Türk Sağlık-Sen Gaziantep Şube Başkanı Kemal KAZAK ; Fedakâr sağlık çalışanlarının tamamının ücretlerine zam yapılması için, başlattığımız mücadele Perşembe günü Ankara’da Sağlık Bakanlığı önünde yapmış olduğumuz kitlesel basın açıklaması ile başlamıştır.
Bugünde bütün ülke genelinde iş bırakarak, tepkimizi bir kez daha ortaya koyuyoruz.
Türk Sağlık-Sen olarak beklentimiz; makul, sürdürülebilir ve kalıcı bir ücret politikasının hayata geçmesi ve bütün sağlık emekçilerini kapsamasıdır.
Doktorlarımız elbette gördükleri eğitimin ve taşıdıkları riskin karşılığını fazlasıyla hak ediyorlar.
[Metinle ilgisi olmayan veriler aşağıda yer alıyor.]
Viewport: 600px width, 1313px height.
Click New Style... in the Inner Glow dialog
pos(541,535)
Buna hiç kimsenin itirazı yok, olamazda.
Bizim tepkimiz sağlık hizmetleri sunumunun bir ekip olduğunu unutan ve bu düzenlemede de bir kez daha sağlık çalışanları arasında ayırım yapan Sağlık Bakanlığınadır.
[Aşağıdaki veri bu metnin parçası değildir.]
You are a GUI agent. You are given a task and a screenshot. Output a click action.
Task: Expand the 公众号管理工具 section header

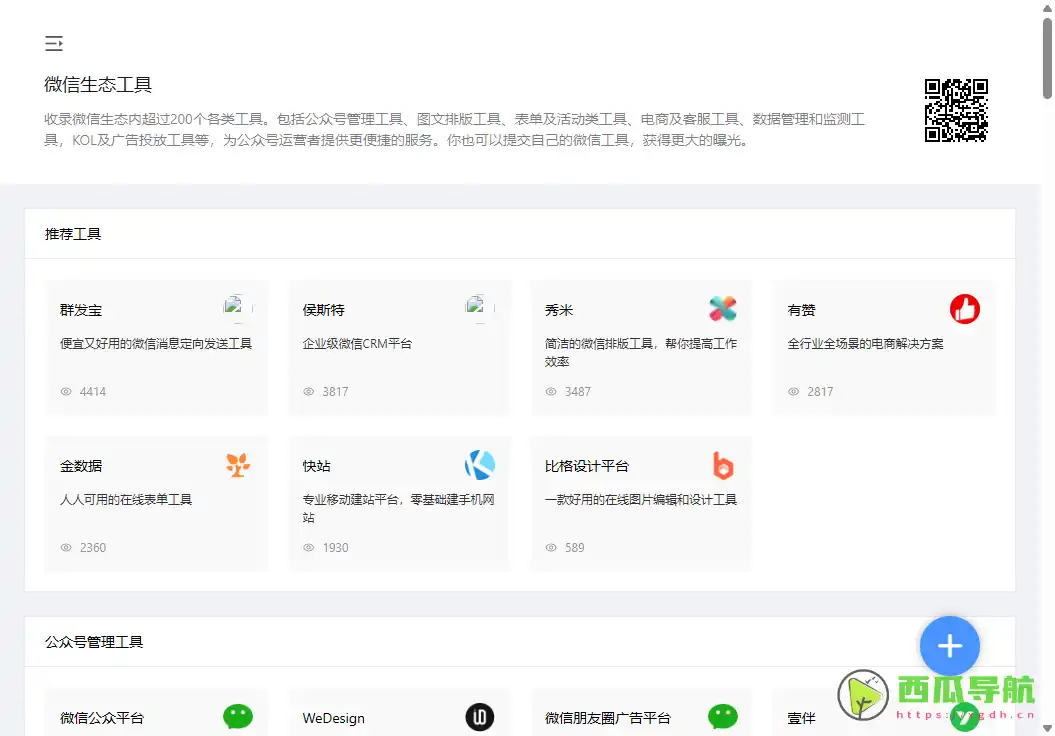pyautogui.click(x=93, y=642)
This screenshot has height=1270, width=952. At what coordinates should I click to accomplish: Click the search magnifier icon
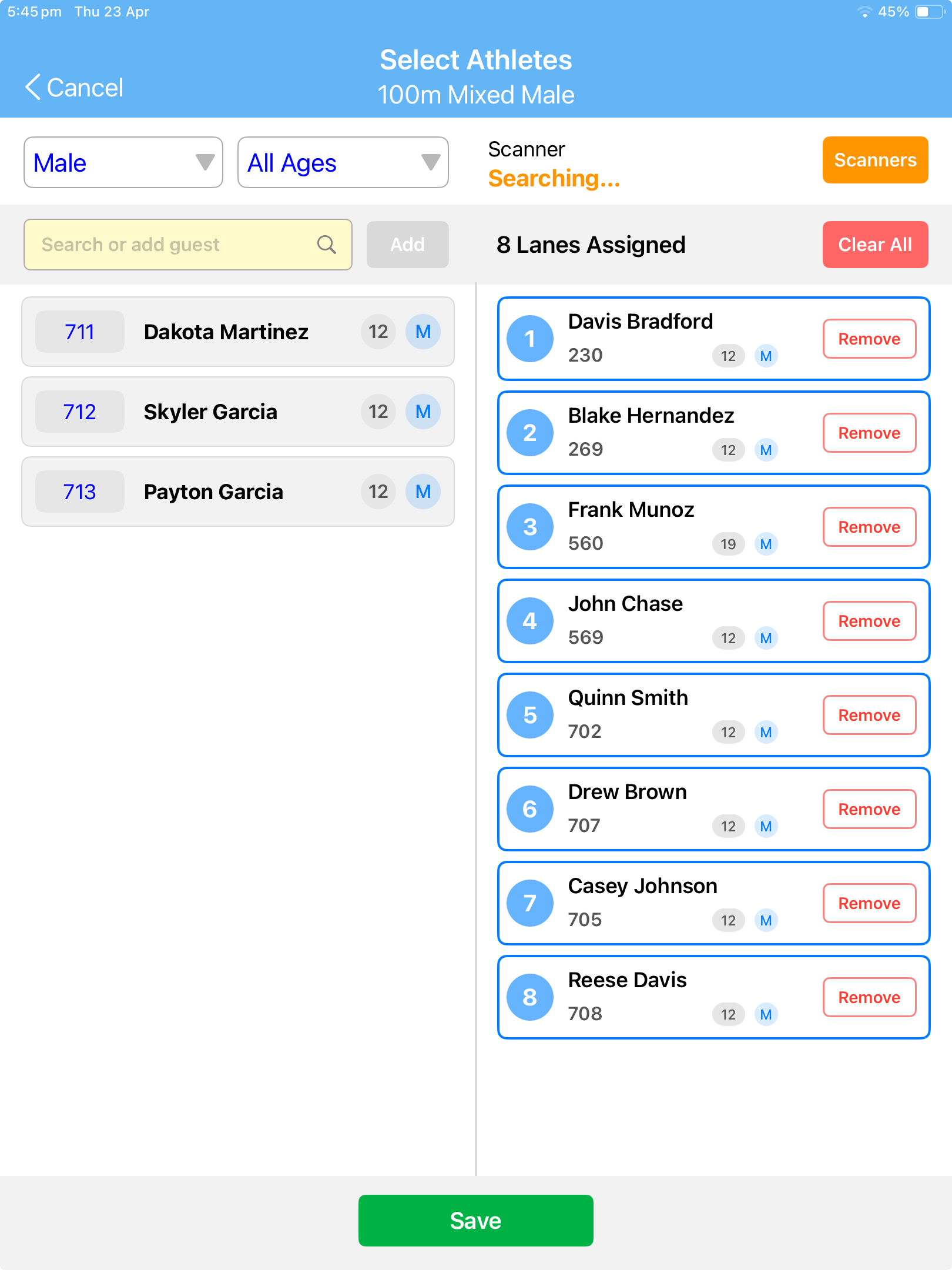[326, 245]
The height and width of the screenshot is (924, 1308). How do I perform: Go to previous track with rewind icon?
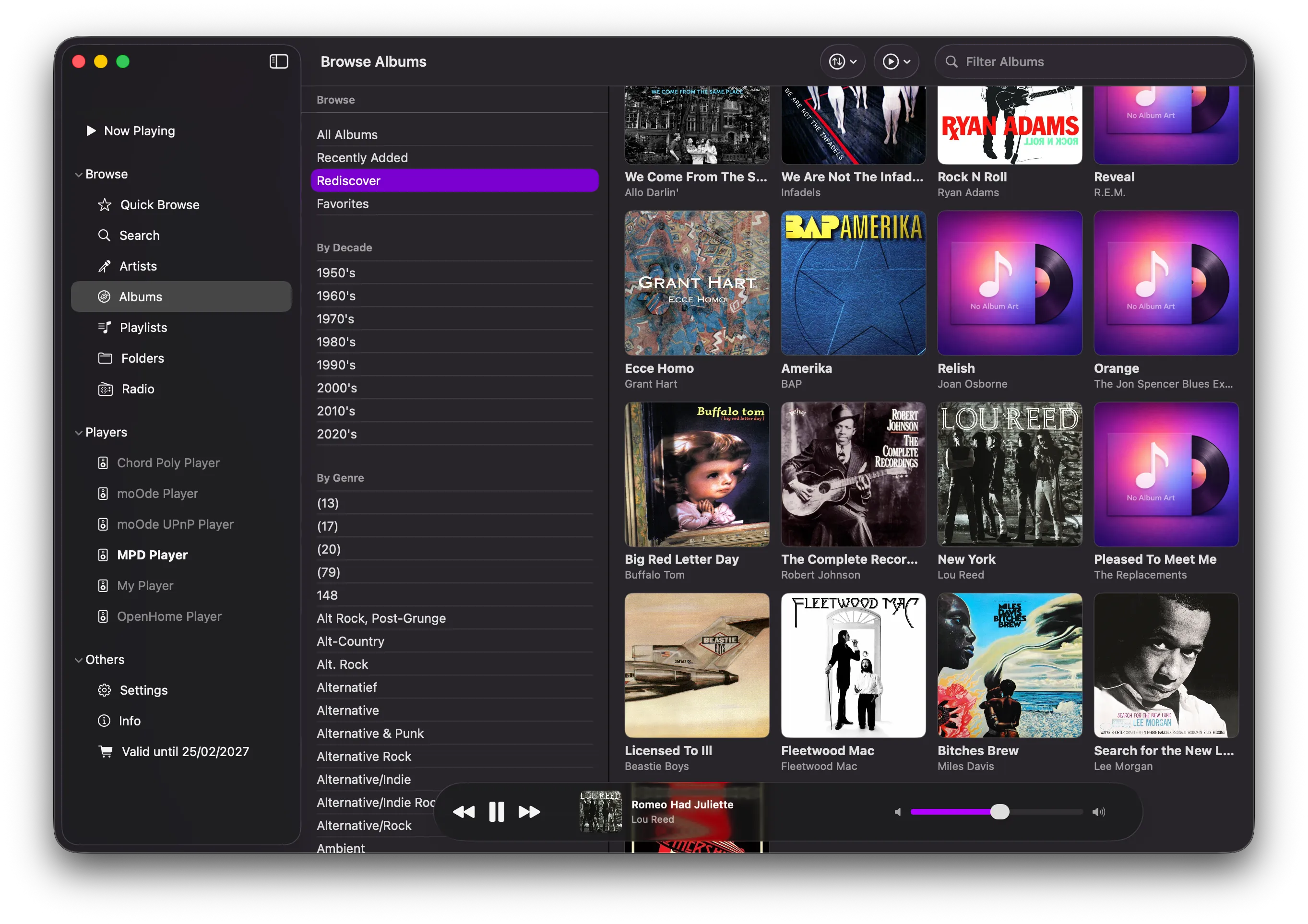pos(464,812)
Bilinmelidir ki; bu uygulama bardağı taşıran son damla olmuştur. Bu ayrıştırma o kadar traji komik ki, sadece hekim dışı fedakâr sağlık personeli değil, gerek Üniversite Hastanelerinde, gerekse Aile Hekimliği sisteminde görev yapan doktorlarımız da bu adaletsiz ayrıştırmadan nasiplerini almışlardır.
Görülüyor ki; Sağlık Bakanlığı, ehliyet ve liyakatten uzak acemiler mangası tarafından yönetilmektedir.
Bizim arzumuz, Doktorundan Hemşiresine, Teknisyeninden Memuruna, Tıbbi Sekreterinden Şoförüne kadar, kısacası; bütün sağlık çalışanlarının müreffeh bir hayat yaşayacağı ve ekip ruhunun perçinlendiği uygulamaların hayata geçmesidir.
Çünkü enflasyon karşısında sağlık çalışanlarının tamamının maaşları erimiş ve tamamı geçim sıkıntısı çekmektedir.
Sivil Toplumun ve uzmanların görüşleri alınmadan, oldu bittiye getirilen ve bir günde TBMM’de kabul edilen düzenleme hem eksik olmuş hem de çalışma barışını bozmuştur.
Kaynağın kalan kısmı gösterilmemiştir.